A number of notable findings in the decision show that the court recognized that victims of human rights abuses related to the operations of multinational corporations can seek justice in the corporation’s home state. The court found that it is important to view these claims in the broader context of the conflict in which they arose, considering the political context, and cannot simply view the case as a personal injury matter.

The court also confirmed that we shouldn’t focus on whether another country’s court is capable of providing justice, but whether there is real risk that the this other country’s court system will not provide justice.
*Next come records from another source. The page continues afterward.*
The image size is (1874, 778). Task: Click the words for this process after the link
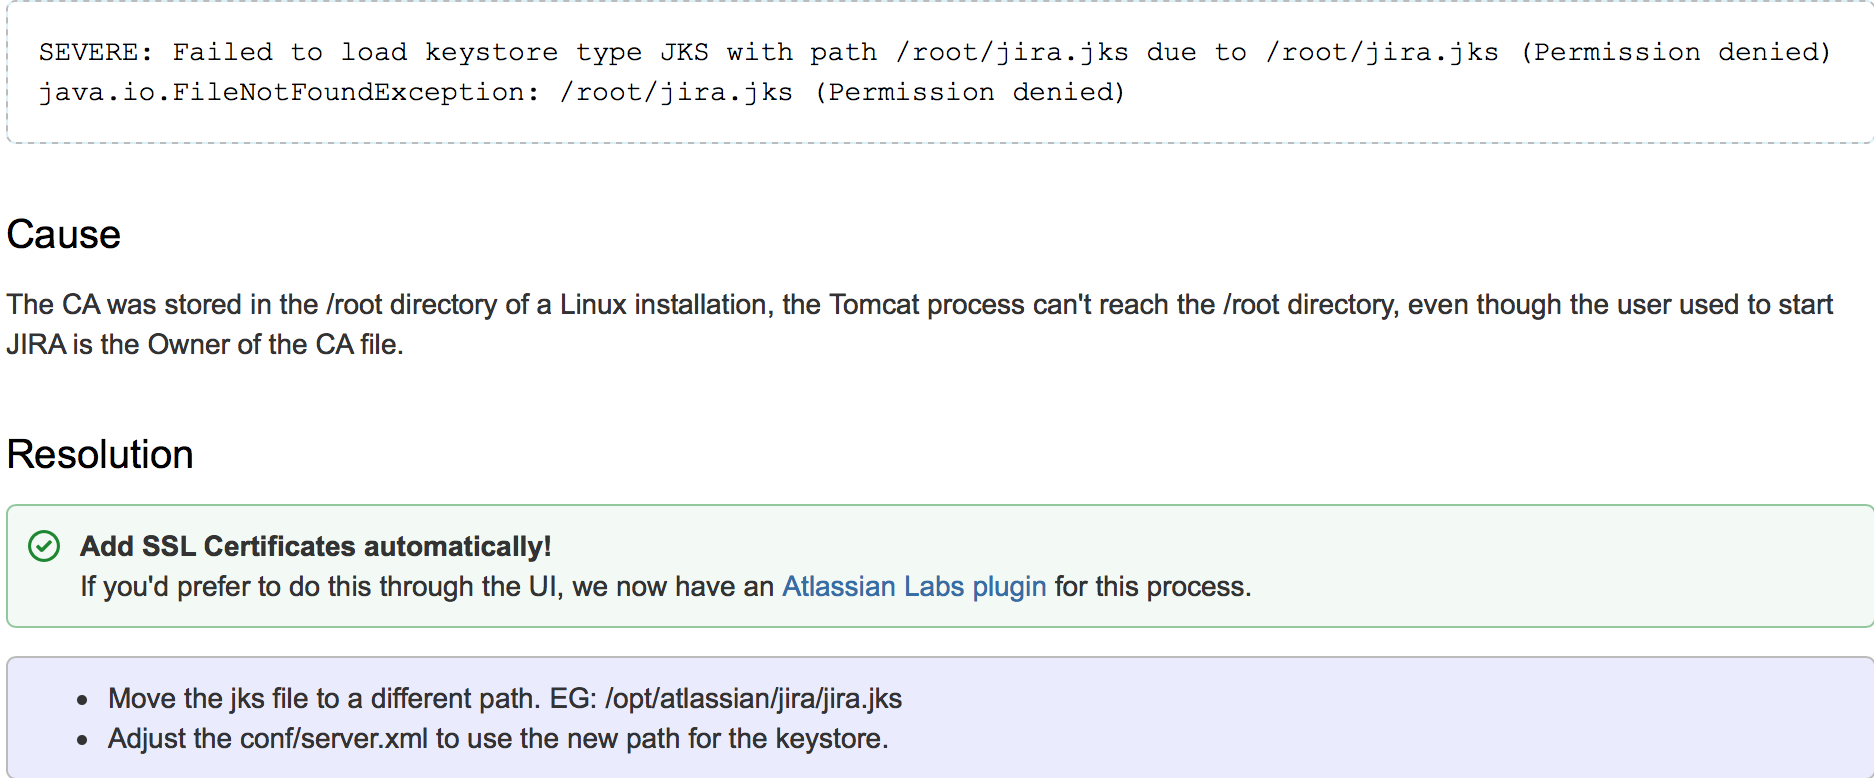click(1152, 586)
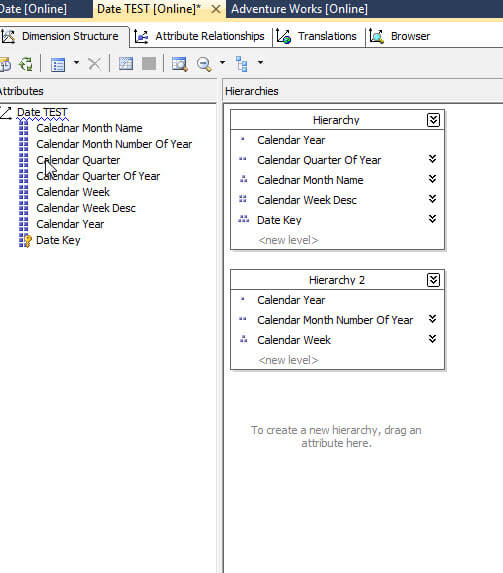Click the Zoom magnifier toolbar icon
The image size is (503, 573).
(x=204, y=64)
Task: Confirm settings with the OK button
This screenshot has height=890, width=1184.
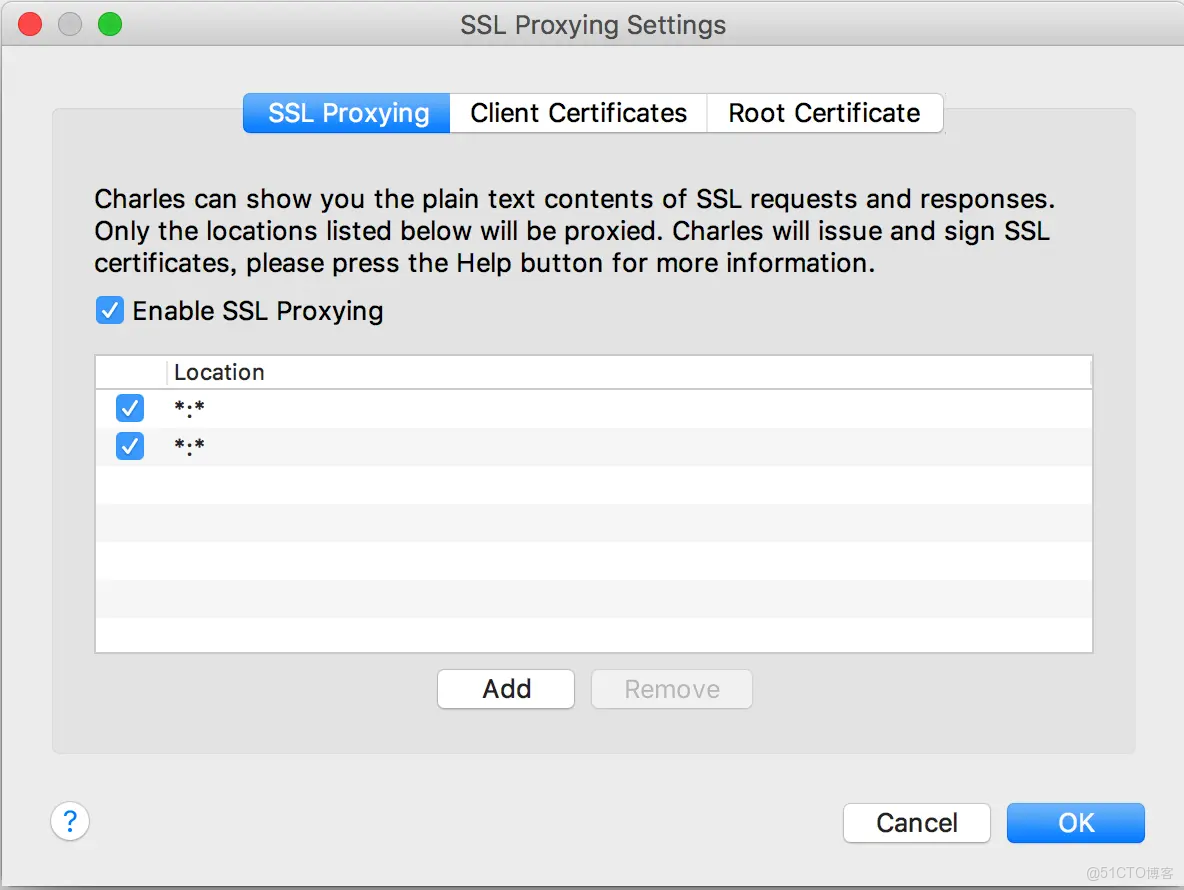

The Court concluded that “there is some measurable risk that the appellants will encounter difficulty in receiving a fair trial against a powerful international company whose mining interests in Guatemala align with the political interests of the Guatemalan state. This factor points away from Guatemala as the more appropriate forum.”

 

Three steps forward, two steps back

Collectively, the three decisions illustrate the barriers that individuals harmed by corporate activity face in pursuing justice. While each of them has some promising legal rulings that advance the trend of holding corporations accountable in their home countries, the Chevron and Shell rulings also present significant obstacles to justice. The cases show that corporations continue to find ways to avoid responsibility through their subsidiaries, which will continue to be a challenge both in establishing liability and enforcing a judgment.

We congratulate the Tahoe Resources plaintiffs on their victory, and we’re hopeful that the appeals in the Chevron and Shell actions will be successful, and help forge the way to breaking down the barriers for parent company liability.